Rappelant les déterminants de la sanction à infliger à l’entreprise en cause, l’Autorité énonce que « le non-respect des obligations prévues aux I et II de l’article L. 430-8 du Code de commerce constitue, par nature, une infraction grave à l’ordre public économique, dans la mesure où ce manquement prive l’Autorité de la possibilité effective de contrôler, comme le prévoit le Code de commerce, un projet de concentration préalablement à sa réalisation, et ce, quels que puissent être les effets possibles de l’opération projetée sur la concurrence ».

Elle observe par ailleurs que le caractère délibéré d’une violation des dispositions des I et II de l’article L. 430-8 est susceptible de constituer une circonstance aggravante. Or en l’espèce, ajoute l’Autorité, « la réalisation de l’opération sans notification et sans autorisation a découlé d’une accumulation de comportements traduisant une volonté délibérée de procéder à la réalisation effective de l’opération et d’un mépris des règles de concurrence ». Le dépôt effectif d’une pré-notification auprès de l’Autorité témoigne par exemple d’une « parfaite connaissance par Cofepp des obligations, relatives à la prise de contrôle exclusif de MBWS, qui pesaient sur elle et qu’elle a méconnues » (pt 96)1.
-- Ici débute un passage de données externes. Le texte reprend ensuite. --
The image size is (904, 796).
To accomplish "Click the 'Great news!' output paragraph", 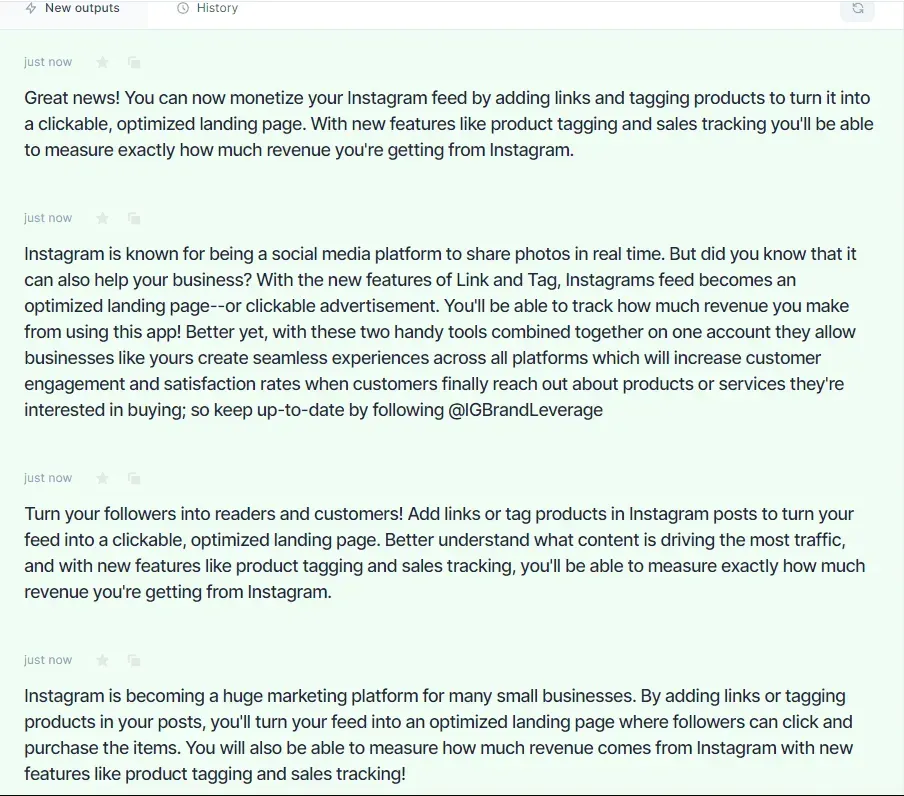I will pyautogui.click(x=449, y=124).

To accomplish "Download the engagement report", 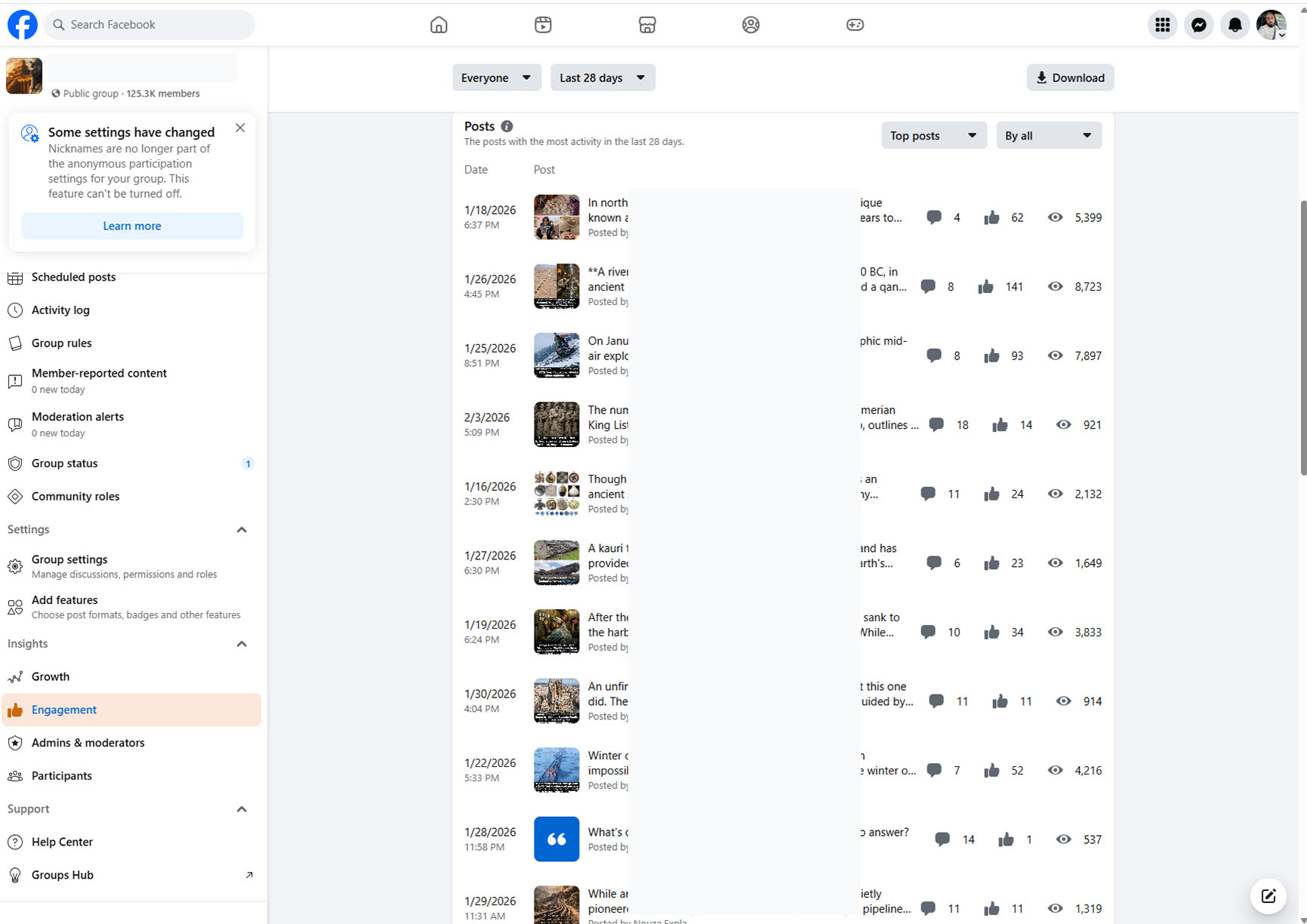I will point(1069,78).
II – Autorisation de l’opération de concentration

L’Autorité de la concurrence a examiné les effets de l’opération sur les marchés de la production de spiritueux et de vins, à destination des circuits « on-trade » (cafés, hôtels, restaurants, grossistes, « cash & carry », cavistes…) et « off-trade » (grande distribution). Elle a estimé qu’il n’est pas exclu que la nouvelle entité envisage d’augmenter les prix sur les marchés de la vodka et du whisky, mais cette stratégie resterait confrontée à la concurrence, d’une part, de la grande distribution, par l’intermédiaire de ses marques de distributeurs, et, d’autre part, de plusieurs acteurs de taille mondiale, qui constituent autant d’alternatives pour les consommateurs.

Par ailleurs, sur les marchés du porto et de la tequila, Cofepp aurait détenu, à l’issue de l’opération, une position quasi monopolistique, mais afin de répondre à tout risque d’atteinte à la concurrence susceptible d’en résulter, Cofepp a présenté des engagements de nature structurelle sur chacun de ces marchés : la cession des marques Pitters (détenue par MBWS) et Tiscaz (détenue par Cofepp) à un ou plusieurs opérateurs indépendants, agréés par l’Autorité de la concurrence. L’opération a été autorisée sans analyse concurrentielle approfondie, le test de marché ayant démontré que ces engagements permettaient de répondre à tout problème éventuel posé par la position quasi monopolistique de la nouvelle entité sur lesdits marchés2.

Notes de bas de pages

  • 1.
    Aut. conc., déc., 12 avr. 2022, n° 22-D-10, situation de la société Compagnie financière européenne de prises de participation au regard de l’article L. 430-8 du Code de commerce.
  • 2.
    Aut. conc., déc., 28 févr. 2019, n° 19-DCC-36, prise de contrôle exclusif de la société Marie Brizard Wine & Spirits par la société Compagnie Financière Européenne de Prises de Participation.